Quoted passage
/---

Death of a Ladies’ Man interview with Gabriel Byrne

Gabriel Byrne. Courtesy: the Irish Independent


By © Jane Freebury

The Irish actor of stage and screen, Gabriel Byrne, is loquacious and charming. And he is forthright, a man inclined to speak his mind.

Ever since he first appeared in 1981 in Excalibur, John Boorman’s re-telling of the King Arthur and his knights of the round table, he has seen a lot. He is an industry veteran of more than 70 movies.

His credits include a lead role opposite Laura Linney in Ray Lawrence’s highly regarded film of 2006, Jindabyne. The murder mystery was set in and around the town of the same name in the Snowy Monaro.

Byrne has worked with many of the movers and shakers of the international screen, and performed across genres.

\---

Data shown
/---

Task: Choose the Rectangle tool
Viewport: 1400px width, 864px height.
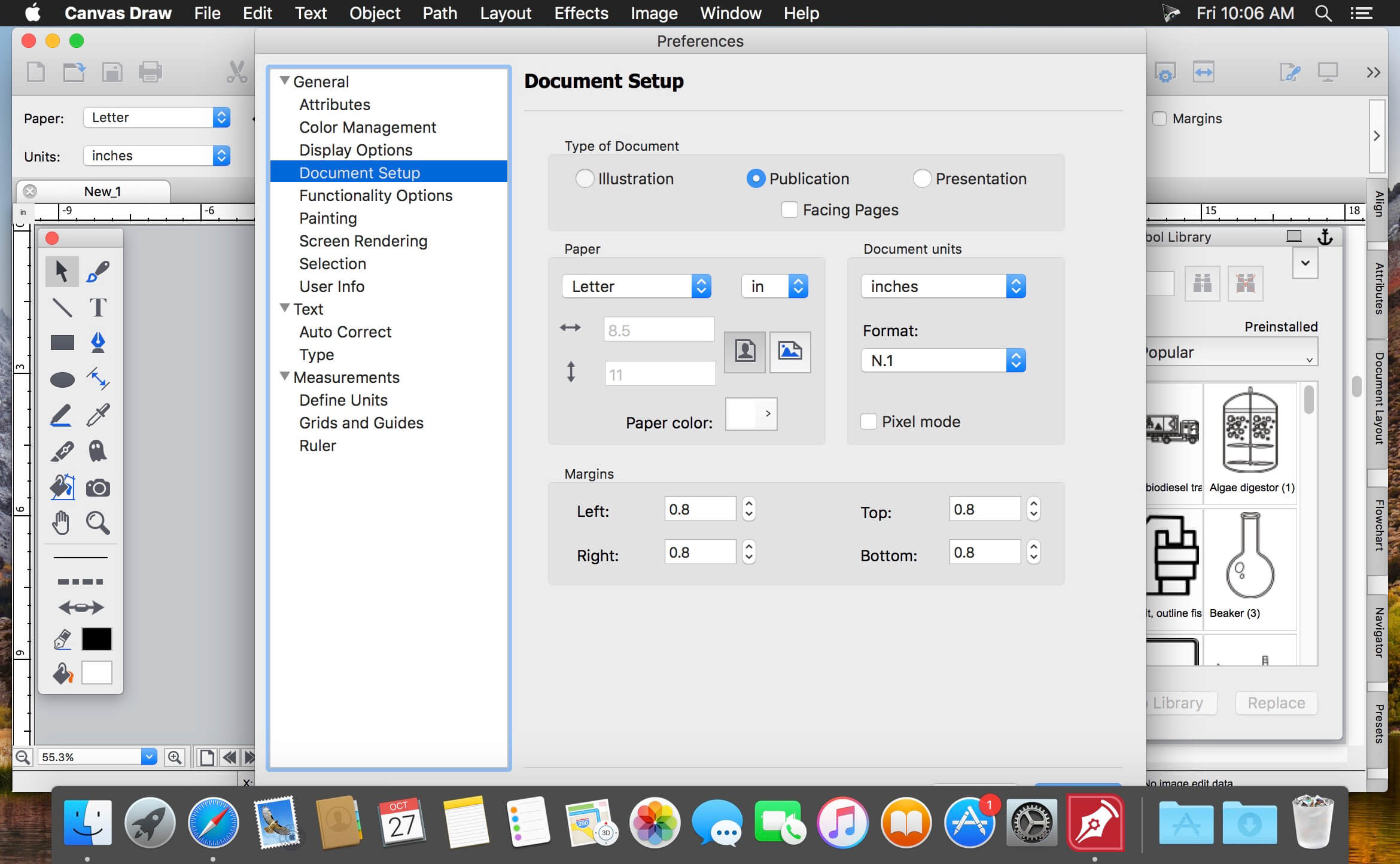Action: coord(62,342)
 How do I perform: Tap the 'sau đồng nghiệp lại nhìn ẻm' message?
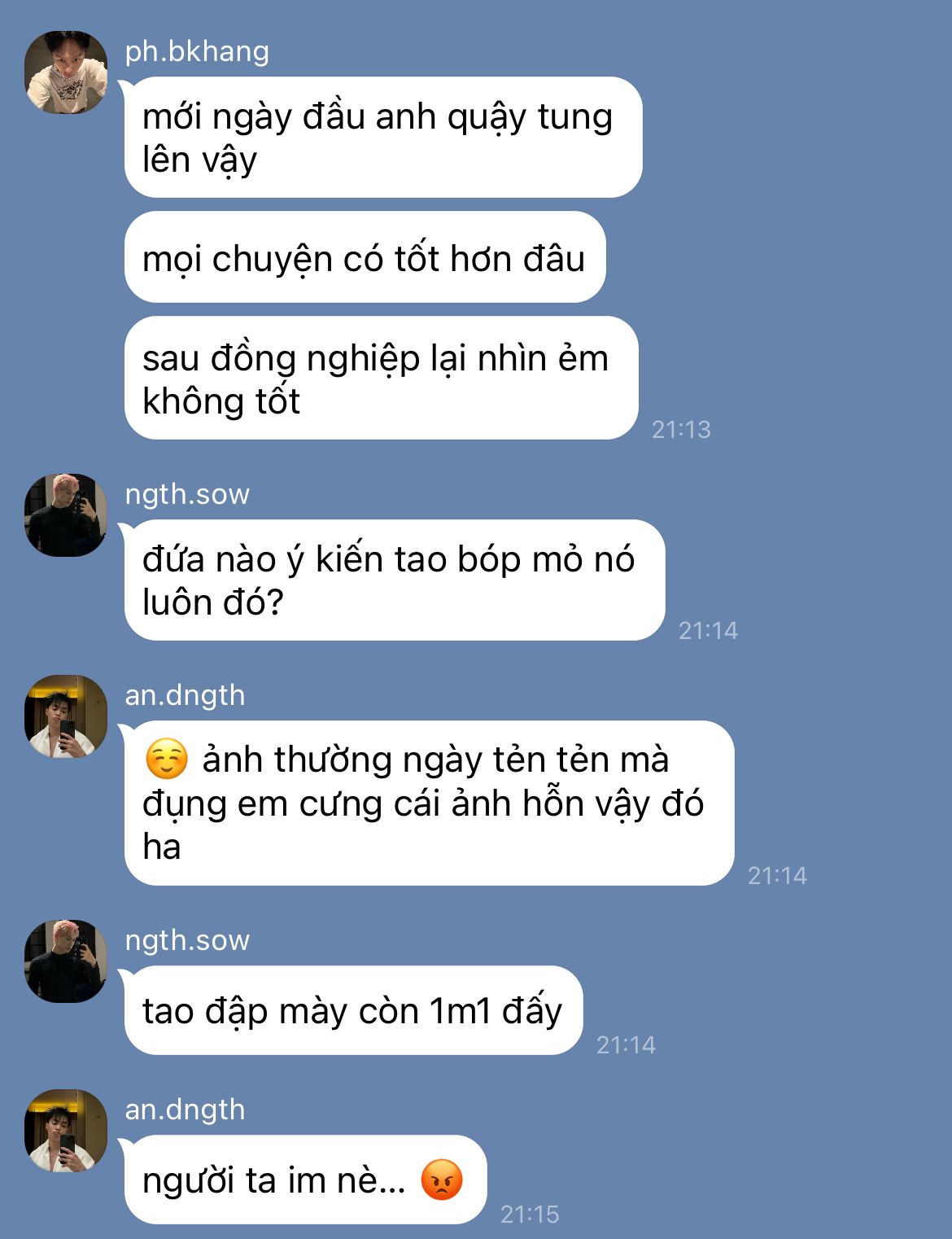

\---

Stated exercise 1
In the Gabriel Byrne piece, translate this sentence into Spanish: "He is an industry veteran of more than 70 movies."
Stated exercise 2
Write the next few sentences of the Gabriel Byrne piece, picking up after its final sentence.

Output 1
Es un veterano de la industria con más de 70 películas.

Output 2
Byrne was the dapper figure in the middle of The Usual Suspects’ famous poster line-up

He was in some of the most iconic films of the 1990s, like the Coen Brothers’ Miller’s Crossing and Bryan Singer’s The Usual Suspects,  a smart neo-noir that is still a big favourite with many of us. In the latter, in the role of a tricky, hardened criminal, Byrne was the dapper figure in the middle in the movie’s famous poster line-up.

In his latest film, Death of a Ladies’ Man, a Canadian-Irish coproduction due to release mid-May, he is a man who finds out that he dying and that there’s not much can be done about it. He can pursue writing the great North American novel that he yearns to write, but he must accept his fate.

“I have never before played someone who is in the process of dying. This is the first time.”

Characters in other films have died, of course, but as Samuel O’Shea in Death of a Ladies’ Man, to the soundtrack of some of Leonard Cohen’s very best ballads, he suddenly discovers he is terminally ill. It’s definitely different from taking a bullet.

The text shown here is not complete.